The same rains that fuel the growth of giant trees lay down the conditions for giant fish, as well. The black rock gorges that take away the water also bring us a variety of species of salmon and the steelhead trout. The first heavy rains of Autumn are a signal for them to begin their final migration upstream in search of their spawning grounds, there to produce the next generation and then die. There is a place not far from where we live where we go to watch yard-long fish fight their way up rocky streams that in places are no more than ankle deep. Exhausted, their bodies blackening with approaching death, they slosh out depressions in the sand and gravel to lay their eggs.   

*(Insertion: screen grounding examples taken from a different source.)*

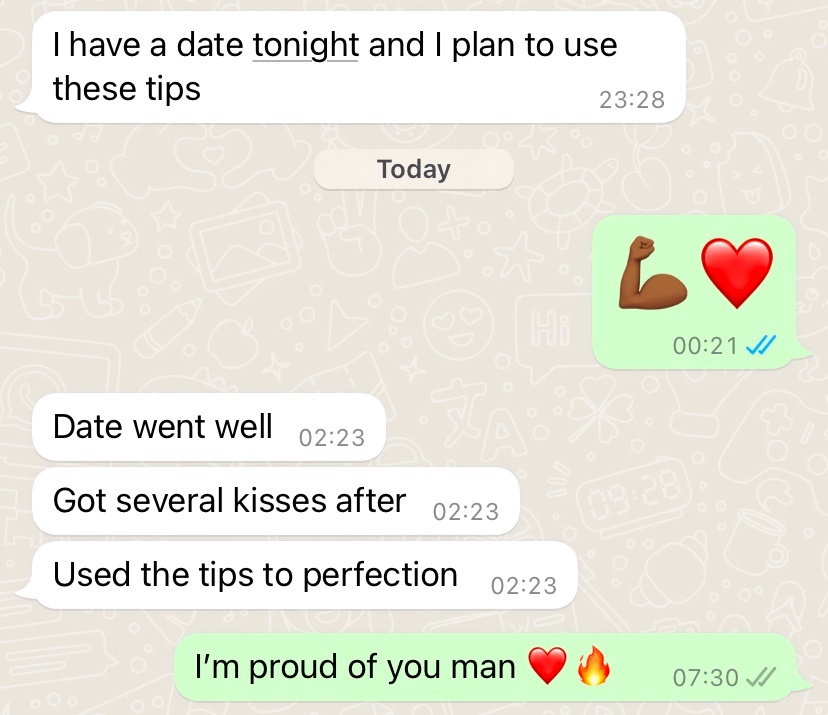Tap the 'I have a date tonight' message

pyautogui.click(x=359, y=67)
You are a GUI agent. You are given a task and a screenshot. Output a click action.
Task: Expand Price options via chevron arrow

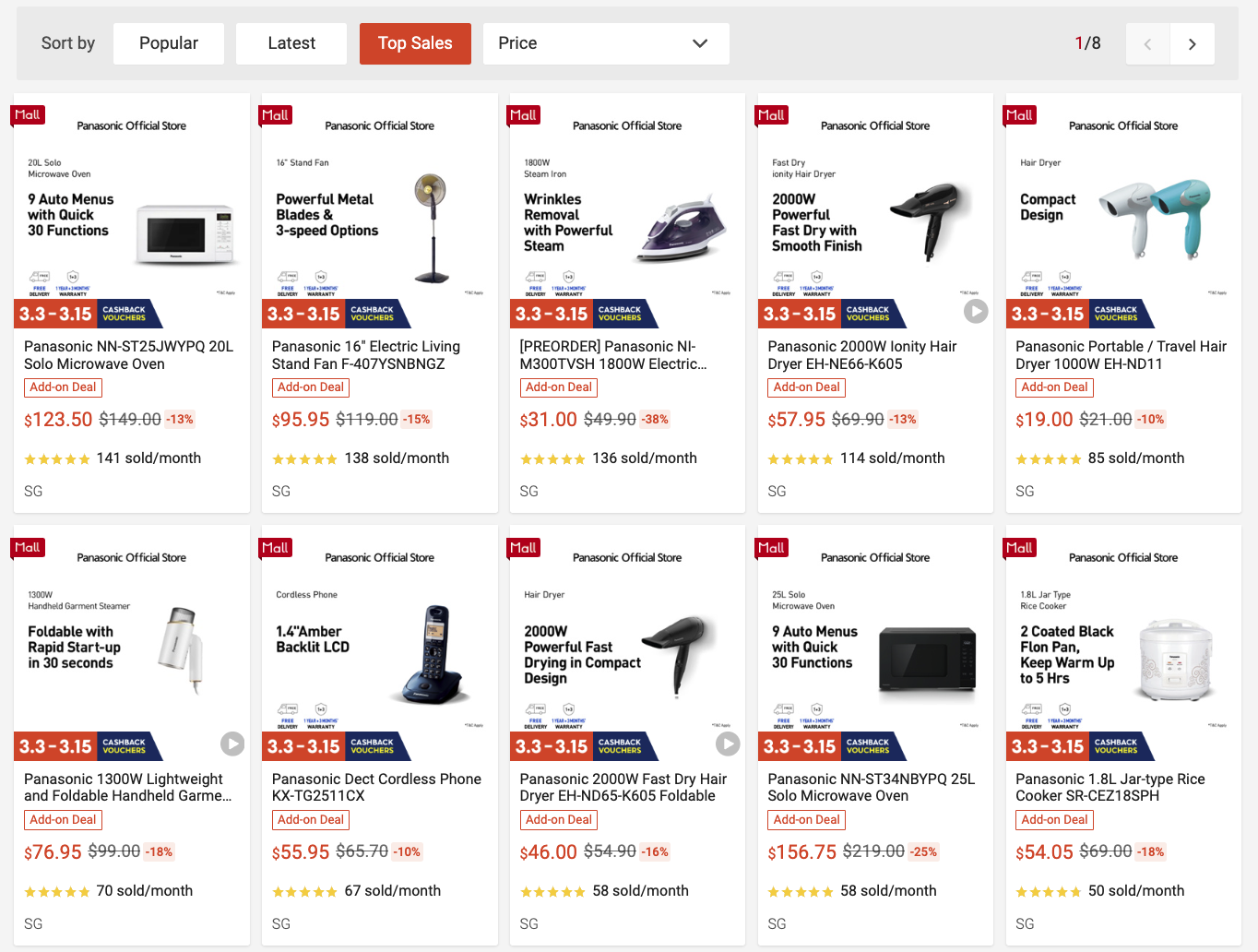point(700,43)
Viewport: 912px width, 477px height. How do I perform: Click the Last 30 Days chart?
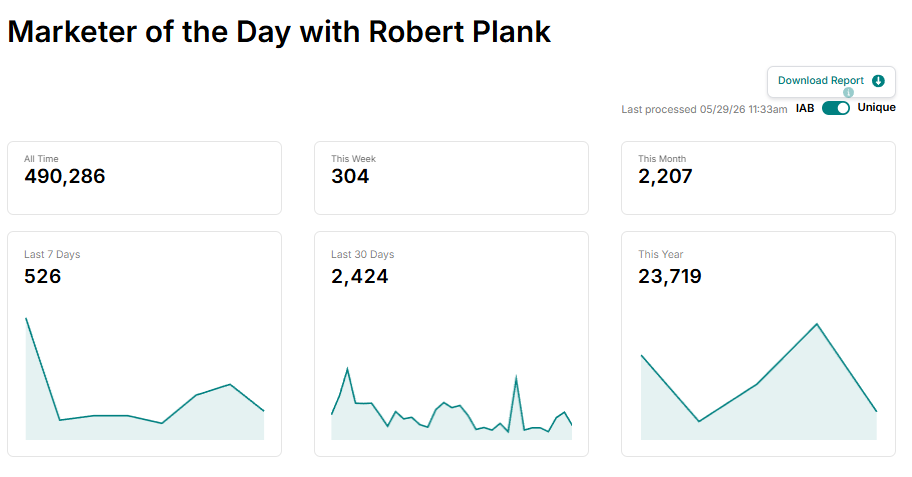(451, 403)
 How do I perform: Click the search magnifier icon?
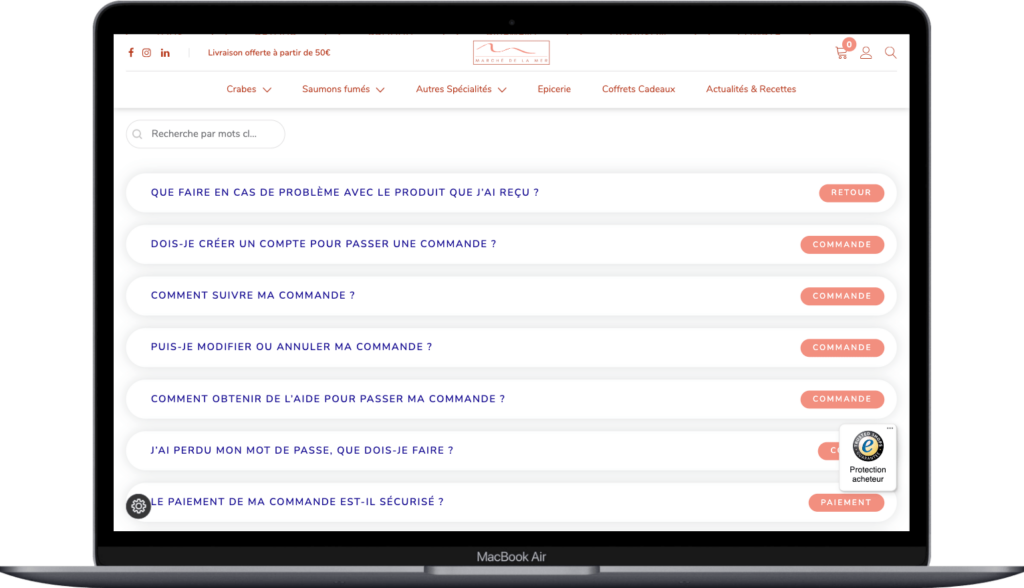pos(890,53)
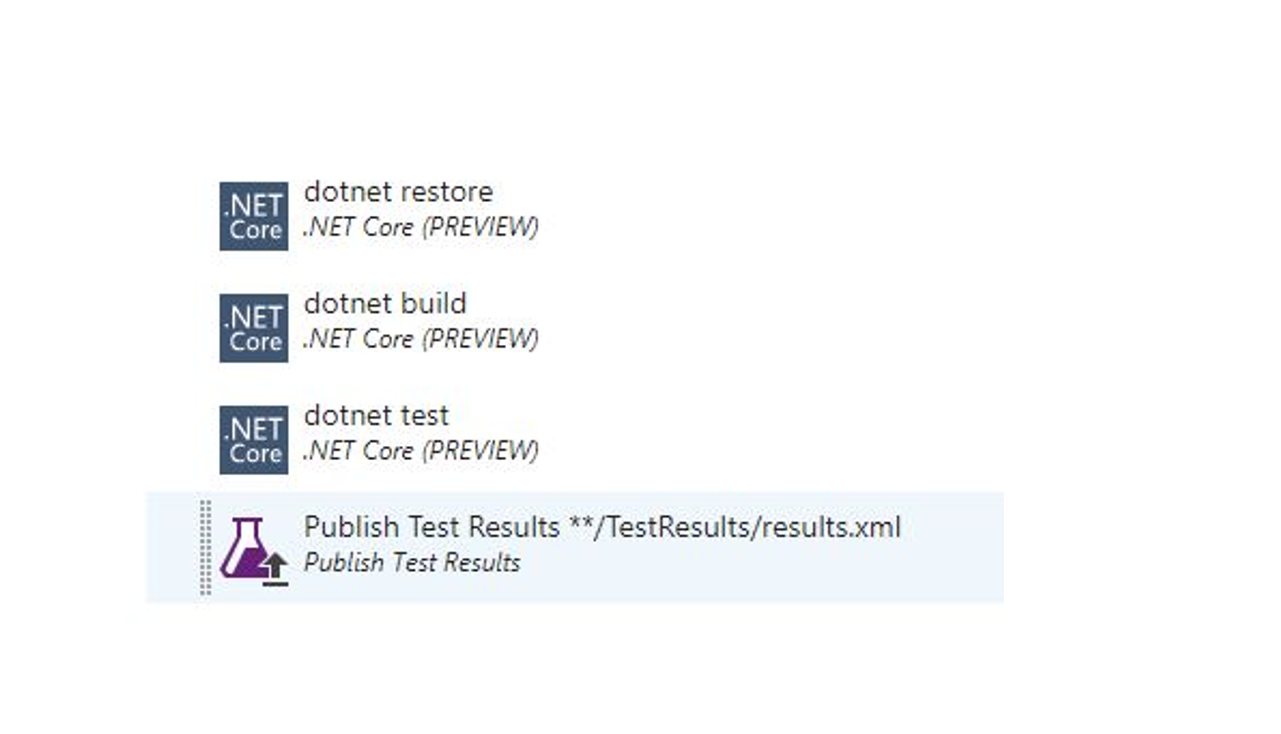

All this in the primordial wet greenness of the forest, thick with fern and moss, and with the plink and splatter of rain dripping from the trees, the bushes, our hats.   

        
The first season of rain begins with . . . well, rain, of the usual sort, wet drops falling in the traditional fashion, traversing the gap between the bottom of the clouds and the surface of the earth, plinking merrily on the metal vent covers, running in sheets down the roofs and into the gutters, pooling on the driveway. But as the weeks pass and the migration of the salmon begins, the rain becomes a familiar friend. In the process it reveals, as friends do, a deeper character than was first apparent. While it may be said that all rain falls, for example, certain soft rains seem more to . . . well, to caress the earth. There can be something almost thoughtful about a light rain falling on fir. It lacks the urgency of falling things. It is almost exploratory, like an old lover, who has all of autumn to complete the task. At other times a slow rain, fine as talcum powder, will shimmer in the slightest breeze. Sometimes it turns from rain, to drizzle, to mist, to fog, and then back again in the course of an hour. Sometimes the clouds descend into the forest and are impaled there by the treetops and held motionless.   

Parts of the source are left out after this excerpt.